Investigadores portugueses estudam variação genética das doninhas
Num estudo recentemente publicado na revista Molecular Biology and Evolution, investigadores do CIBIO-InBIO (Centro de Investigação em Biodiversidade e Recursos Genéticos, InBIO Laboratório Associado da Universidade do Porto) identificam o gene responsável pelas diferentes cores na pelagem de inverno da doninha-anã, e mostram como esta variação genética poderá ser importante para a adaptação da espécie às alterações climáticas.
Várias espécies de mamíferos têm variações na cor da pelagem ao longo do ano: branca no inverno e castanha no verão. Esta característica permite que se mantenham camuflados em habitats com neve apenas no inverno, mantendo-se escondidos dos predadores ou das presas. No entanto, muitas destas espécies habitam também regiões com muito menor cobertura de neve no inverno. Nestas regiões, os indivíduos estão adaptados às condições locais, permanecendo castanhos todo o ano. Como as alterações climáticas estão a afetar a cobertura de neve em várias zonas do planeta, analisar estas adaptações a habitats com ou sem neve no inverno ajuda-nos a compreender como as espécies se poderão adaptar à mudança ambiental.

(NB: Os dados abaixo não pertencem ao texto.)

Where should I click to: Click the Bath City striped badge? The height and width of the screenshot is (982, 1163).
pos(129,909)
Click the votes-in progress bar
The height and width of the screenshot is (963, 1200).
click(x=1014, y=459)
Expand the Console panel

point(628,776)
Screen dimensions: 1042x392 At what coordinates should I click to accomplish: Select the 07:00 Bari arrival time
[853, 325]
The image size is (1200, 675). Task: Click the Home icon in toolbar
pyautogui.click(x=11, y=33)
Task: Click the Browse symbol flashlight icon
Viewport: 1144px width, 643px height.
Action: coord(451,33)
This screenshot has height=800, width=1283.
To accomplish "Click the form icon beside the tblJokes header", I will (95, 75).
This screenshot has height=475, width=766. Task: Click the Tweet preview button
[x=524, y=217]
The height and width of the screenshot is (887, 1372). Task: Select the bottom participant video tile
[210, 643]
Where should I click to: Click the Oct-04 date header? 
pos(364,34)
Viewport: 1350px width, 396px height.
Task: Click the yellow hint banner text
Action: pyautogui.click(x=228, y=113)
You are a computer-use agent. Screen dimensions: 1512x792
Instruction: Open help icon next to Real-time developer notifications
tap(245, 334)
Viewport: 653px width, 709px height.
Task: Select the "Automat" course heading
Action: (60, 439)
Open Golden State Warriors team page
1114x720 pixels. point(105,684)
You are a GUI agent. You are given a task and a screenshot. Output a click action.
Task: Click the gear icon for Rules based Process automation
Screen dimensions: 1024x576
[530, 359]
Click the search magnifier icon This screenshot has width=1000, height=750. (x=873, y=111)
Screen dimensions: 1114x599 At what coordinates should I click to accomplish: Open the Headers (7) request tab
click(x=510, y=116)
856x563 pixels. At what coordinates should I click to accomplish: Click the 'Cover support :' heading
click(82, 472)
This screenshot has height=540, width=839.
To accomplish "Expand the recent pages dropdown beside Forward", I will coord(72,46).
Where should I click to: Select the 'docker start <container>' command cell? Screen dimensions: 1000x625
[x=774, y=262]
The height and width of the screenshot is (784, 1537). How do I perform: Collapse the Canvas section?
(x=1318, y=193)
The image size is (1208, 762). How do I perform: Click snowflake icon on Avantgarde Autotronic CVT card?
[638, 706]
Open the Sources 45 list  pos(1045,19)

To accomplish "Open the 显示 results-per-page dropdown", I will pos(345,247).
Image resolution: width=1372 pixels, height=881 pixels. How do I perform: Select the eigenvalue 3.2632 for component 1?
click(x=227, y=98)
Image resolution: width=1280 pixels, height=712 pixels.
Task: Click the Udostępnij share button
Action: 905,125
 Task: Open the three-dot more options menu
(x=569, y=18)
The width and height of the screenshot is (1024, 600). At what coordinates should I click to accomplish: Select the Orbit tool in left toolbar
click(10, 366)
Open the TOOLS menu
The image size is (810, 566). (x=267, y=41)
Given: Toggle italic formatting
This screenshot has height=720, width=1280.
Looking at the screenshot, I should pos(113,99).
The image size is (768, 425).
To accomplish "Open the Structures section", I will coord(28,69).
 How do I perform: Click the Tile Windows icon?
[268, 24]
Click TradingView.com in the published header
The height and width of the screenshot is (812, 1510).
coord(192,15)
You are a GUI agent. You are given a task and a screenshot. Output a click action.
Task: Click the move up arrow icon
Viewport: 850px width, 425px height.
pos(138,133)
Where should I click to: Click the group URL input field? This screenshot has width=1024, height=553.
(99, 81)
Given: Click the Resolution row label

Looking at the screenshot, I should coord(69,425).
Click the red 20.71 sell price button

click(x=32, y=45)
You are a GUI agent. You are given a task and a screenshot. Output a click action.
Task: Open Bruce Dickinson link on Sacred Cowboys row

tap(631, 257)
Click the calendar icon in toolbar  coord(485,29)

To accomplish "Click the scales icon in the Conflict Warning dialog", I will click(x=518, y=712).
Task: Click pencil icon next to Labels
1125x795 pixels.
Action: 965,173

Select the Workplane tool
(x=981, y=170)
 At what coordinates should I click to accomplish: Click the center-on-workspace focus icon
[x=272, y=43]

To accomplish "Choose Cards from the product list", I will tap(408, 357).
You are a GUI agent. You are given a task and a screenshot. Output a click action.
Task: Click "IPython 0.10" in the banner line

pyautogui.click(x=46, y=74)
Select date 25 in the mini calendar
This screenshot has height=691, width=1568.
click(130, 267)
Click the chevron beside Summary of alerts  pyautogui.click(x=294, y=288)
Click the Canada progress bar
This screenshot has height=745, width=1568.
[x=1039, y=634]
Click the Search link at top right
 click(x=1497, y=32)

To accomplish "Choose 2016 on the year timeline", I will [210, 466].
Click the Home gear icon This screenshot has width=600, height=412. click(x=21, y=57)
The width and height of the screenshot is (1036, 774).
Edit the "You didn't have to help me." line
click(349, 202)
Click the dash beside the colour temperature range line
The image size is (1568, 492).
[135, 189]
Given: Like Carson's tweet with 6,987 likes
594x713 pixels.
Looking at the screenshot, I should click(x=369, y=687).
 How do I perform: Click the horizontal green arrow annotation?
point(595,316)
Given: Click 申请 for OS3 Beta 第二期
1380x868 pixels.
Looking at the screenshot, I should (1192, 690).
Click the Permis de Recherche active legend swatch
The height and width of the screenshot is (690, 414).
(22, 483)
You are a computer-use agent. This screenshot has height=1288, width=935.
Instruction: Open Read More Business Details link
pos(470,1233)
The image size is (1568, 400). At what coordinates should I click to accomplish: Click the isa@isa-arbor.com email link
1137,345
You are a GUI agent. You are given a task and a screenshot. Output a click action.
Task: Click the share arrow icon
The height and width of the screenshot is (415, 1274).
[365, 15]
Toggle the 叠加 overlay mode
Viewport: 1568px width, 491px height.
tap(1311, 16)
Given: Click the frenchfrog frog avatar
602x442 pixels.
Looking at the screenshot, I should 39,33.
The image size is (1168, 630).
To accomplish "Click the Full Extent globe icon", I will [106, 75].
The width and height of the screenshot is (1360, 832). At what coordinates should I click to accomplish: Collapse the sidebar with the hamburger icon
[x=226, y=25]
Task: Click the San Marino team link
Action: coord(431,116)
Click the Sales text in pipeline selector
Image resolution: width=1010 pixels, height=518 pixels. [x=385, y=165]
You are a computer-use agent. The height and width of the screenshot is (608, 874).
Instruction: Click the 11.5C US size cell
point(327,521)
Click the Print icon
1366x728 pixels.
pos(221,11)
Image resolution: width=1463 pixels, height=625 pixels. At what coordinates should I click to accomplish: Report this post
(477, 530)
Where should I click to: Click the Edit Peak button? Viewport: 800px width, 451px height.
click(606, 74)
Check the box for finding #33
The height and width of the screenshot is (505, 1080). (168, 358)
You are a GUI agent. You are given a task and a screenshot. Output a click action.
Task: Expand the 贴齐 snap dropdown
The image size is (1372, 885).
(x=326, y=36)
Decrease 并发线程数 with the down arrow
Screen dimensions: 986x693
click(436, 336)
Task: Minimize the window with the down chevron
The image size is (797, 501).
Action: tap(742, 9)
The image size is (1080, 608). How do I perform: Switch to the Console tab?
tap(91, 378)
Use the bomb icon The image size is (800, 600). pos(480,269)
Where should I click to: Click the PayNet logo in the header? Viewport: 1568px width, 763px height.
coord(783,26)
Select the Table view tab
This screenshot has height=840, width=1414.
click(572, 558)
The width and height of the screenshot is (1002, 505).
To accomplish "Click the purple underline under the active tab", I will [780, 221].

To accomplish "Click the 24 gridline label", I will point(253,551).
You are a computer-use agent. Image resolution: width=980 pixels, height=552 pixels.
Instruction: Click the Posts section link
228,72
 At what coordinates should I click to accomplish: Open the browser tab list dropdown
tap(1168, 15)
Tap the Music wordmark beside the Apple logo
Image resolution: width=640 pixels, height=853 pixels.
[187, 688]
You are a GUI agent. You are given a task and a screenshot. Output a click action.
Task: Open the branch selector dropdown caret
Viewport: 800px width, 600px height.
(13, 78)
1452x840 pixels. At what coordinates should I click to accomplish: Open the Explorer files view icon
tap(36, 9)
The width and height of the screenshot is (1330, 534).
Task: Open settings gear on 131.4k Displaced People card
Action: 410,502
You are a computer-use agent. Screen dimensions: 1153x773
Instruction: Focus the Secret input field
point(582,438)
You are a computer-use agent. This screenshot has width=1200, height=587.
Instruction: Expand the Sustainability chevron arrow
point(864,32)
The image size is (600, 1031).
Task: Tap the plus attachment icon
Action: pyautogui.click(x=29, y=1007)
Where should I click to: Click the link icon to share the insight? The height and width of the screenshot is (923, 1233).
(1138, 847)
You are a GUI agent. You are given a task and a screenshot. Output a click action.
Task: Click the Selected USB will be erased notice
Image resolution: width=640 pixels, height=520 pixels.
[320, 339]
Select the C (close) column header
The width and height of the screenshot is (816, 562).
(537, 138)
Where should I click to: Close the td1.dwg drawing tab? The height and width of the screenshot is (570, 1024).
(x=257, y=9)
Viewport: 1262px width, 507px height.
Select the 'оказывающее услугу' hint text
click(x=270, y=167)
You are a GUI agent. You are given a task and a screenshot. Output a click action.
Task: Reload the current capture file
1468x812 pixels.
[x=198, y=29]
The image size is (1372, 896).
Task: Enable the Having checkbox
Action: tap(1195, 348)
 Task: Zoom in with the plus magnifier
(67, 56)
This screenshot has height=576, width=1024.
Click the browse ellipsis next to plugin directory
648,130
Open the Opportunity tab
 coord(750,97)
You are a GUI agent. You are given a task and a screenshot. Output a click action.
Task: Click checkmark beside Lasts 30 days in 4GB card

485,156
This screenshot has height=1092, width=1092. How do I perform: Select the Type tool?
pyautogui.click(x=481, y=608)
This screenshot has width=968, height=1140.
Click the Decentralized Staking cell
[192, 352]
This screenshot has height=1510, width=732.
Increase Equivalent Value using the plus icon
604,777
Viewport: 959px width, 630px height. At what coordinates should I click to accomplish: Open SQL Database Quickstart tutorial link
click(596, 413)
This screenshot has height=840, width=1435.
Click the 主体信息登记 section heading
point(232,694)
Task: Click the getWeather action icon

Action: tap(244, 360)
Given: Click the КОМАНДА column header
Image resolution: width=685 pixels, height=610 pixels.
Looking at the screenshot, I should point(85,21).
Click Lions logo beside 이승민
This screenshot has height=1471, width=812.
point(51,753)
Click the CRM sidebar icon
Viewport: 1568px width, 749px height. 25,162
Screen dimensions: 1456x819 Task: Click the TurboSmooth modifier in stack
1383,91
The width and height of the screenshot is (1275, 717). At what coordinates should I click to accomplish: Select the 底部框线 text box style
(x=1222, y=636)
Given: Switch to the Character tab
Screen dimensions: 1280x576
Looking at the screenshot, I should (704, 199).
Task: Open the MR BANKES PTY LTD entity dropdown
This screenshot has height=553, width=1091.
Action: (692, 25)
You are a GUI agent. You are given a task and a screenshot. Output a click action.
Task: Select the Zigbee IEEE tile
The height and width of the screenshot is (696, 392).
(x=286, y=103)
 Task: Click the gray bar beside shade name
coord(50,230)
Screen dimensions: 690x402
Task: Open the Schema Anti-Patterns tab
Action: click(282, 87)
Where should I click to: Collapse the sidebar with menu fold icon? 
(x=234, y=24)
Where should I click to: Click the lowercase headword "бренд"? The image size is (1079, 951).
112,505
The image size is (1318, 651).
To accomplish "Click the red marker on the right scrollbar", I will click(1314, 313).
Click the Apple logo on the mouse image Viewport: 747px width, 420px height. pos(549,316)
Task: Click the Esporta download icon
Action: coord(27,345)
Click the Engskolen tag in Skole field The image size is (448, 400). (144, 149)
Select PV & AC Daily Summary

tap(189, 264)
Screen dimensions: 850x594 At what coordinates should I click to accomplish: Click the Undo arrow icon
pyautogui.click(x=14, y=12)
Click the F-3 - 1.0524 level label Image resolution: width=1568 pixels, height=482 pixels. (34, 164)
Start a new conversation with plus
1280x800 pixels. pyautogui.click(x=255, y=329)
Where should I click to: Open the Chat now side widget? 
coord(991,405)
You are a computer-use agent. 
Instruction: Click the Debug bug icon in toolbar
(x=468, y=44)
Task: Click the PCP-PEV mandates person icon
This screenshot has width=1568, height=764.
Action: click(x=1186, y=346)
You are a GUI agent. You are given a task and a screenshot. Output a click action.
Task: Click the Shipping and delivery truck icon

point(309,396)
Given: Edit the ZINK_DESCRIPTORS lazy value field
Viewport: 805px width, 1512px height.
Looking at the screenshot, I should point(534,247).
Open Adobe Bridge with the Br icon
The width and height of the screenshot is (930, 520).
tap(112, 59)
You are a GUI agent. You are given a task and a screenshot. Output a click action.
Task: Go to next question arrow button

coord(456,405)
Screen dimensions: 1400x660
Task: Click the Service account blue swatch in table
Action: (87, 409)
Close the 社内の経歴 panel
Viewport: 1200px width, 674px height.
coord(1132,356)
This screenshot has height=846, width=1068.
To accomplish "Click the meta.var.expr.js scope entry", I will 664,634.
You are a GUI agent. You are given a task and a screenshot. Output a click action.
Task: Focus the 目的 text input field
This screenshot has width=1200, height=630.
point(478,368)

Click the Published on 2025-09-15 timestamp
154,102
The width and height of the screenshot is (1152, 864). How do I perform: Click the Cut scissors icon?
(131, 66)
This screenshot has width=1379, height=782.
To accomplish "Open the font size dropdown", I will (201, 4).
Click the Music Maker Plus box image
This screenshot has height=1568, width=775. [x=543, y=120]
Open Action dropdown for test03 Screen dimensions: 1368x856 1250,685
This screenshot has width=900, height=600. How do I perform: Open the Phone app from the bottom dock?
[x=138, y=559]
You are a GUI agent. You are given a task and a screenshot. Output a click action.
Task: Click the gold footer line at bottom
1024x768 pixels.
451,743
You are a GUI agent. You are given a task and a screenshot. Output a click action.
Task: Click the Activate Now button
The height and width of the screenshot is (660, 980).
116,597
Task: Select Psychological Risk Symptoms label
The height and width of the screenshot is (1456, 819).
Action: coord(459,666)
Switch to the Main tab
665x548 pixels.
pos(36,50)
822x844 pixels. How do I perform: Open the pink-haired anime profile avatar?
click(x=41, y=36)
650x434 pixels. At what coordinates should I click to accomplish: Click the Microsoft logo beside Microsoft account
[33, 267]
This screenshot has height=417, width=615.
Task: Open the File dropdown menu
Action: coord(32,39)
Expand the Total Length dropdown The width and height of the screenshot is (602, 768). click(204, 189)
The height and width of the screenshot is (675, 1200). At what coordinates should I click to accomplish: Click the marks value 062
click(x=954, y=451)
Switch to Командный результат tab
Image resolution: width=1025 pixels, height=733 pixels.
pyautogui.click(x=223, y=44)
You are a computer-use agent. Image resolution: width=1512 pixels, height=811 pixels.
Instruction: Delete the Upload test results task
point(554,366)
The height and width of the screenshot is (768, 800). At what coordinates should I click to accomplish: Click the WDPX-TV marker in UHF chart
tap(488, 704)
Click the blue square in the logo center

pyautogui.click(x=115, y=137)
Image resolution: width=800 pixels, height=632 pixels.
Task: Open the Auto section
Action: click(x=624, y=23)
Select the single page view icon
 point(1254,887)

No trabalho agora publicado, uma equipa internacional liderada por investigadores do CIBIO-InBIO analisou vários genomas de doninhas-anãs (Mustela nivalis) para perceber qual o mecanismo responsável pelas diferentes cores de inverno que existem nesta espécie. Focaram-se em duas populações da espécie, na Suécia e na Polónia. “Estas zonas consistem em regiões da distribuição geográfica da espécie em que se verifica a coexistência de animais com pelagem castanha e com pelagem branca no inverno, oferecendo condições únicas para a identificação do ou dos genes responsáveis por esta variação de cor” esclarece José Melo-Ferreira, investigador do CIBIO-InBIO e coordenador do estudo.
Os resultados mostram que as diferentes cores de inverno se encontram associadas ao gene MC1R, identificando variantes genéticas que poderão alterar a função do gene e, consequentemente, a cor da pelagem. “Este gene tem um papel-chave na cadeia de produção de melanina, o pigmento que dá cor aos pelos e à pele em várias espécies, incluindo nos seres humanos”, explica Inês Miranda, estudante de doutoramento no CIBIO-InBIO e primeira autora do estudo.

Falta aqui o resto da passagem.